Может быть, помогло официальное покаяние в том же «Новом мире», в котором Пильняк писал, что «ни единым помыслом не полагал, что я пишу злостную клевету. Сейчас я вижу, что мною допущены крупнейшие ошибки, не осознанные мною при написании». Выходит, наивно писал, не предполагая даже, о чем и куда целит?
1926-й не 1937-й: Пильняка простили. И разрешили ему печататься дальше. В 1929 году за границей вышла его другая повесть, «Красное дерево», переданная в Берлин официально по линии Всесоюзного общества культурной связи с заграницей (БОКС), но это «Красное дерево» оказалось красной тряпкой для многих критиков автора, и на Пильняка обрушился вал ругани и брани.
Поучаствовал в травле и Владимир Маяковский (ну как же без него!): «Повесть о “Красном дереве” Бориса Пильняка (так, что ли?), впрочем, и другие повести и его и многих других не читал. К сделанному литературному произведению отношусь как к оружию. Если даже это оружие надклассовое (такого нет, но, может быть, за такое его считает Пильняк), то все же сдача этого оружия в белую прессу усиливает арсенал врагов.
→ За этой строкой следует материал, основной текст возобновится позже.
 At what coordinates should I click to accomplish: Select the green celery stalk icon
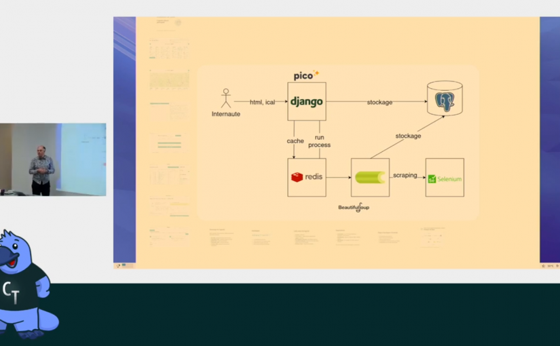tap(370, 177)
В сегодняшние дни густеющих туч это равно фронтовой измене. Надо бросить беспредметное литературничанье. Надо покончить с безответственностью писателей…»
И в конце: «Кто создал в писателе уверенность в праве гениев на классовую экстерриториальность?»
Никаких выходов из зоны, призывал Маяковский. Только шагать в рядах «атакующего класса», как бы говорил Владимир Владимирович и через год пустил себе пулю в лоб.
Где и у кого искать защиту от яростных нападок на явление «пильняковщины»? Конечно, в Кремле и, разумеется, у товарища Сталина. И Пильняк пишет письмо вождю: «Иосиф Виссарионович, даю Вам честное слово всей моей писательской судьбы, что, если Вы поможете мне выехать за границу, я сторицей отработаю Ваше доверие. Я могу поехать за границу только революционным писателем. Я напишу нужную вещь».
Лично меня передергивает от такого письма, но у Пильняка, видимо, не было другого выхода. И чудо: Сталин отпустил раскаявшегося писателя.
«Нужные вещи» Пильняк начал писать с ходу: малохудожественный роман «Волга впадает в Каспийское море», одобрил приговор по «делу Промпартии» статьей в «Известиях» – «Слушайте приговор истории!». В ней он обратился ко всем сомневающимся и к тем, кто вяло аплодирует власти: «Интеллигенция, знайте, что бы ни было – будущее у социализма, будущее у СССР, будущее у нас!» И Пильняк бодро зашагал в марше со всеми громко ликующими.